001 Verwaltungsrecht allgemein;
40/01 Verwaltungsverfahren;
90/01 Straßenverkehrsordnung;

Norm

AVG §39 Abs2;
AVG §46;
StVO 1960 §5 Abs1;
StVO 1960 §5 Abs2a litb;
StVO 1960 §5 Abs4 lita;
StVO 1960 §5 Abs4 litb;
VStG §44a lita;
VwRallg;

Betreff

Der Verwaltungsgerichtshof hat durch den Vorsitzenden Senatspräsident Dr. Baumgartner und die Hofräte Dr. Sauberer und Dr. Gall als Richter, im Beisein der Schriftführerin Mag. Werner, über die Beschwerde des J in S, vertreten durch Dr. A, Rechtsanwalt in K, gegen den Bescheid des unabhängigen Verwaltungssenates in Tirol vom 7. April 1992, Zl. 13/207-6/1991, betreffend Übertretung der Straßenverkehrsordnung 1960, zu Recht erkannt:

Spruch

Der angefochtene Bescheid wird wegen Rechtswidrigkeit seines Inhaltes aufgehoben.
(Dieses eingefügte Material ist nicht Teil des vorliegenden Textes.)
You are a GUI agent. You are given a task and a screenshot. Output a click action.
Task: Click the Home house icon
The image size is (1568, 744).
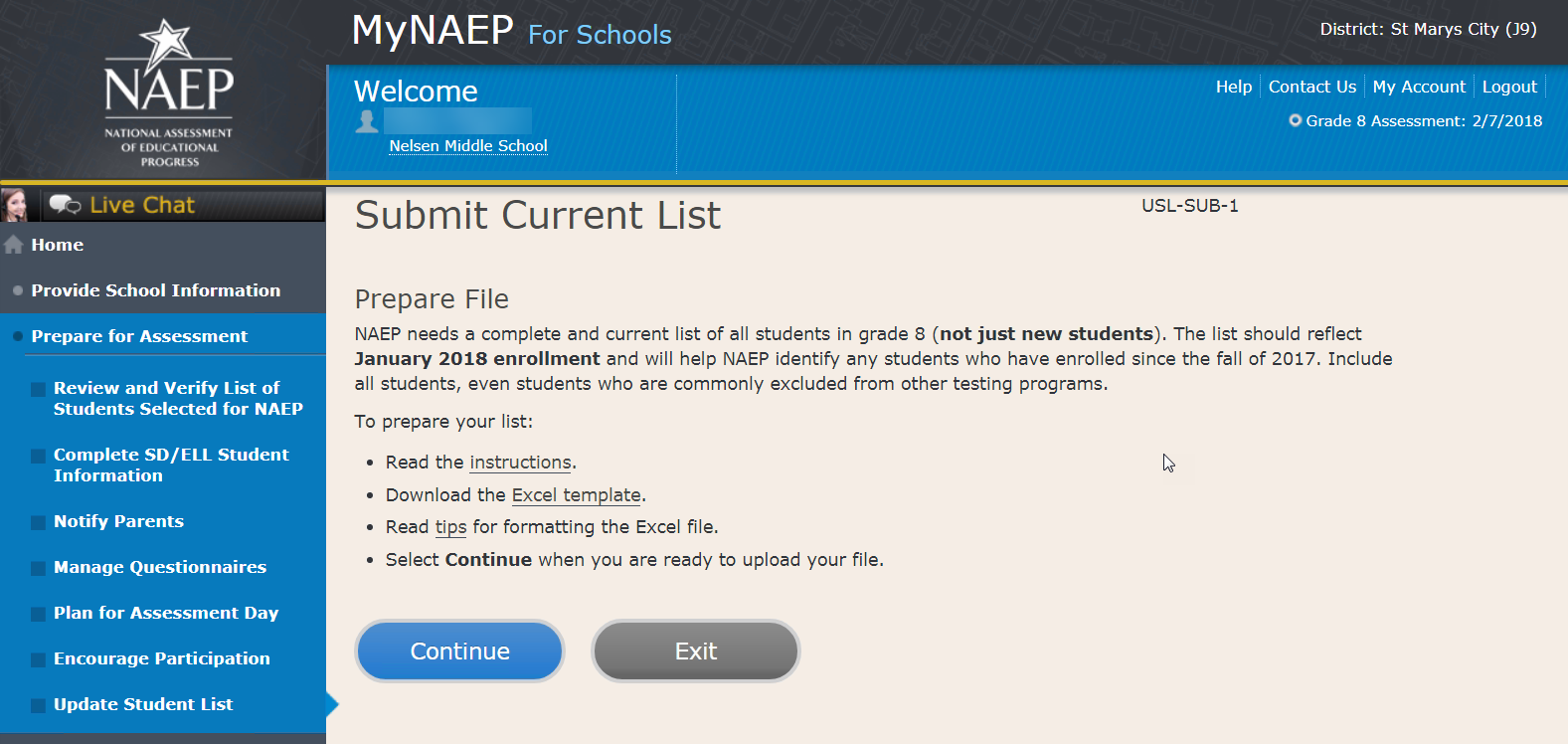tap(14, 245)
Das Land Tirol ist schuldig, dem Beschwerdeführer Aufwendungen in der Höhe von S 11.540,-- binnen zwei Wochen bei sonstiger Exekution zu ersetzen.

Begründung

Mit dem im Instanzenzug ergangenen angefochtenen Bescheid der belangten Behörde vom 7. April 1992 wurde der Beschwerdeführer schuldig erkannt, er habe am 10. Mai 1991 um 2.10 Uhr einen dem Kennzeichen nach bestimmten PKW in einem durch Alkohol beeinträchtigten Zustand auf der Kaiserstraße, Wegscheidgasse, Bundesstraße B 312 und dem Hinterkaiserweg in St. Johann in Tirol bis zum Haus Hinterkaiserweg Nr. 30 gelenkt und dadurch eine Verwaltungsübertretung nach § 99 Abs. 1 lit. a in Verbindung mit § 5 Abs. 1 StVO 1960 begangen. Es wurde deshalb über ihn eine Geldstrafe von S 10.000,-- (und eine Ersatzfreiheitsstrafe) verhängt.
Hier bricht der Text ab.